In Deep Learning/Machine Learning, we are trying to find the function which will correctly (approximately) maps the given data. In this process, we are using the Gradient Descent algorithm to minimize the Loss function by updating the values of W and B.

From Calculus, we know that the first-order derivative of any function equating to 0 gives the values of the parameters of that function such that the function is minimum at that values.

Why we are using the Gradient Descent algorithm? Any problems using the first-order derivation?

After finding dw and equating it to 0, we can get the w value such that the function is optimal,.But instead, we are trying to update w = w - alpha*dw to find the value of w why?

Good question. So basically, as for using partial derivatives (not total derivative), the reasons are the following:

Though theoretically one can compute the total derivatives and solve for weights (given that train data is fixed), practically it’s intractable.

For a basic neural network, say a network to calculate XOR (2 layers, 2 neurons per layer, data is small and fixed), one can easily compute total derivatives and solve for the parameters with the data as base-cases.

For even a slightly more complicated NNs, we see that solving for weights given large amount of data and parameters easily becomes very messy when you use total derivatives.

There can also be many solutions for a given data or no solution (if the data is large or noisy respectively)
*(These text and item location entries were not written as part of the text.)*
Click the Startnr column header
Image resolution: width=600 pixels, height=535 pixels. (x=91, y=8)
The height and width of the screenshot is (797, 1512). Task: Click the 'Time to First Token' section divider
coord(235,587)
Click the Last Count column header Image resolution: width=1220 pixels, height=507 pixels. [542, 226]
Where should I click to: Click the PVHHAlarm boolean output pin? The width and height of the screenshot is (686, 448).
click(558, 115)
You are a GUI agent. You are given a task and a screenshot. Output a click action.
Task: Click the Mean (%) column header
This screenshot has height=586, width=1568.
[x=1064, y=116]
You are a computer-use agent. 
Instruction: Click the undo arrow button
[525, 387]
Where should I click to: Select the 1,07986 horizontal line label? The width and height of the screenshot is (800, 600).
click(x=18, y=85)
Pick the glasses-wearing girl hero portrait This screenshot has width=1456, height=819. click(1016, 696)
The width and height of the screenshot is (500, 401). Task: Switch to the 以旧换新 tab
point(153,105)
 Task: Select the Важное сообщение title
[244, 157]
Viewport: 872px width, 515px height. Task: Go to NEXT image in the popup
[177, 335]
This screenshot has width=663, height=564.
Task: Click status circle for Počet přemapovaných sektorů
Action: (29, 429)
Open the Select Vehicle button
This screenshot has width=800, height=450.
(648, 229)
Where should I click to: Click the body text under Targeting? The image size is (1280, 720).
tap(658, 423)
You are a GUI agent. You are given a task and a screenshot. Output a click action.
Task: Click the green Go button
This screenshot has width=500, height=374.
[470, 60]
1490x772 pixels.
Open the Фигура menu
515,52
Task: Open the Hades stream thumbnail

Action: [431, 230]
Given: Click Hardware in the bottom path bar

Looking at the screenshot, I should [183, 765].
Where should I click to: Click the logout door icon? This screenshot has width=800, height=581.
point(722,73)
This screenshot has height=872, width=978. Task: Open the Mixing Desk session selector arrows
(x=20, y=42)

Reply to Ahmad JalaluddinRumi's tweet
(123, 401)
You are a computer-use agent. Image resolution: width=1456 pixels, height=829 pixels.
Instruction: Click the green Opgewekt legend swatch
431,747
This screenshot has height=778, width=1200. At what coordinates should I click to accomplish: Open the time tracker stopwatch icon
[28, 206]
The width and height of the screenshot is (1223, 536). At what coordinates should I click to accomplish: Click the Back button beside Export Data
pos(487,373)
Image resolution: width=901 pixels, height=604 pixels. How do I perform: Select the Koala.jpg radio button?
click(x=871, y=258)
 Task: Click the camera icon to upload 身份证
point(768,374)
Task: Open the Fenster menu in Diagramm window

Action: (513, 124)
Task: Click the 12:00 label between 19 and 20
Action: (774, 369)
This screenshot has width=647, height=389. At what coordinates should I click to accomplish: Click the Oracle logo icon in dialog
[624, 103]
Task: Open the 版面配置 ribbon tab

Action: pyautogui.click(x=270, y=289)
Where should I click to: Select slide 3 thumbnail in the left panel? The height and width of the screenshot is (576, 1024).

We see that it is computationally intractable as number of parameters increase and many not also get a perfect solution as data increases/becomes noisy. This is where gradient descent gradient comes to the rescue.

We use partial derivatives in GD because computing total derivative is extremely tangled even for small NNs, and approximating it with partial derivatives should be enough to solve for a convex function even to obtain a global optimal solution.

Gradient descent is a faster approach for complicated networks and it also prevents over fitting as it is a non deterministic solution. Having said that there has been a study of deterministic methods to solve weight and biases. Please refer to the paper below.

Edit There is a correction gradient descent is deterministic algorithm but what i meant is that you can stop the algorithm before it reaches the global minima to get multiple solutions based on your error on the validation set. The same cant be done when you are solving a set of first order equations to determine the weight and biases. Also you would need an equation for each of the parameters making the system of equations a huge task to solve. And you may reach the global minima but the solution may not be useful and in most cases an overfit solution.

I have doubt on what non deterministic solution means in Gradient Descent. Isn’t Gradient Descent deterministic? As in the case of gradient descent algorithm, don’t we arrive at the same optimum solution every-time as it iterates over entire data-set to find the minimum loss?

i am sorry gradient descent is deterministic but but you may stop it before it converges to the minimum loss depending upon the error on your validation set. In a way you have multiple options for the weights and biases to work with which is not true when you solve a set of first derivative equations to arrive at the solutions.